= Quoted text =
▼

Jim Lindgren's "report"concerning John Lott's survey of defensive gun usage got wide publicity on several blogs.  But the concerns I raise haven't yet been exposed.  They should be, IMHO.
 
        Jim Lindgren concludes that David Gross took a 1996 survey by a professional polling organization done as part of a study by Hemenway and Azrael at Harvard rather than a 1997 survey taken by students as part of a study John Lott of Chicago was conducting. 
 
        Mr. Gross disagrees.
 
         What follows is a compliation I've put together of a number of David Gross' e-mails to me discussing this situation.
 
          11/11/03
I don't know where James Lindgren gets off stating things as he does, for he is wrong about my improving memory. I expressly closed the issue out quickly.  Please, see my email of January 20, 2003 at 4:25 P.M. I spent a total of less than 24 hours involved in the discussion, start to finish. I don't believe that I said that the survey concerned the laws; I said that I was familiar with the
carry laws. I think James Lindgren has that incorrectly in any notes he took.  That's his confusion; not mine.
 
I sent my first message concerning my awareness of the issue at 4:26 P.M. on January 19, 2003. I talked with Mr. Lindgren once that evening, [shortly before] 10:46 P.M when I sent a message referring to his call.  Lindgren was impressed that I remembered the timing of the talk at the Minneapolis Athletic Club (some four years earlier) to within a couple of weeks, and that, when I said "a couple of years before" to John Lott, I meant "a couple of years"
and not 1 3/4 years or 2 1/4 years. THAT, alone, excludes the 1996 Harvard study, because it WAS early 1997 when I answered the short survey, NOT 1996.

▲

= Exercises =
a) In the post about John Lott's gun-use survey, at what time and on what date did David Gross send his first message about his awareness of the issue?
b) Transcribe the stretch from "What follows is" through "confusion; not mine." in the post about John Lott's gun-use survey, keeping every word and mark unchanged.

= Data shown =
▼

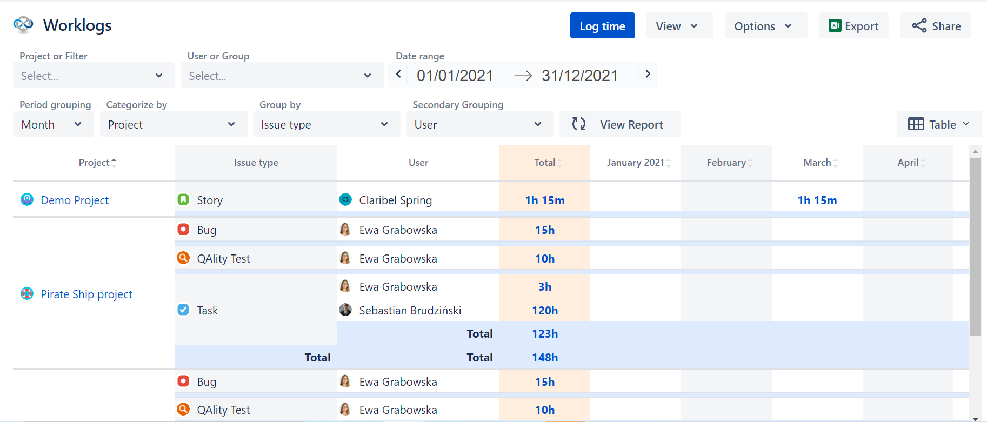Click the vertical scrollbar of the table
Image resolution: width=987 pixels, height=422 pixels.
[975, 246]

▲

= Answers provided =
a) At 4:26 P.M. on January 19, 2003.

b)
What follows is a compliation I've put together of a number of David Gross' e-mails to me discussing this situation.
 
          11/11/03
I don't know where James Lindgren gets off stating things as he does, for he is wrong about my improving memory. I expressly closed the issue out quickly.  Please, see my email of January 20, 2003 at 4:25 P.M. I spent a total of less than 24 hours involved in the discussion, start to finish. I don't believe that I said that the survey concerned the laws; I said that I was familiar with the
carry laws. I think James Lindgren has that incorrectly in any notes he took.  That's his confusion; not mine.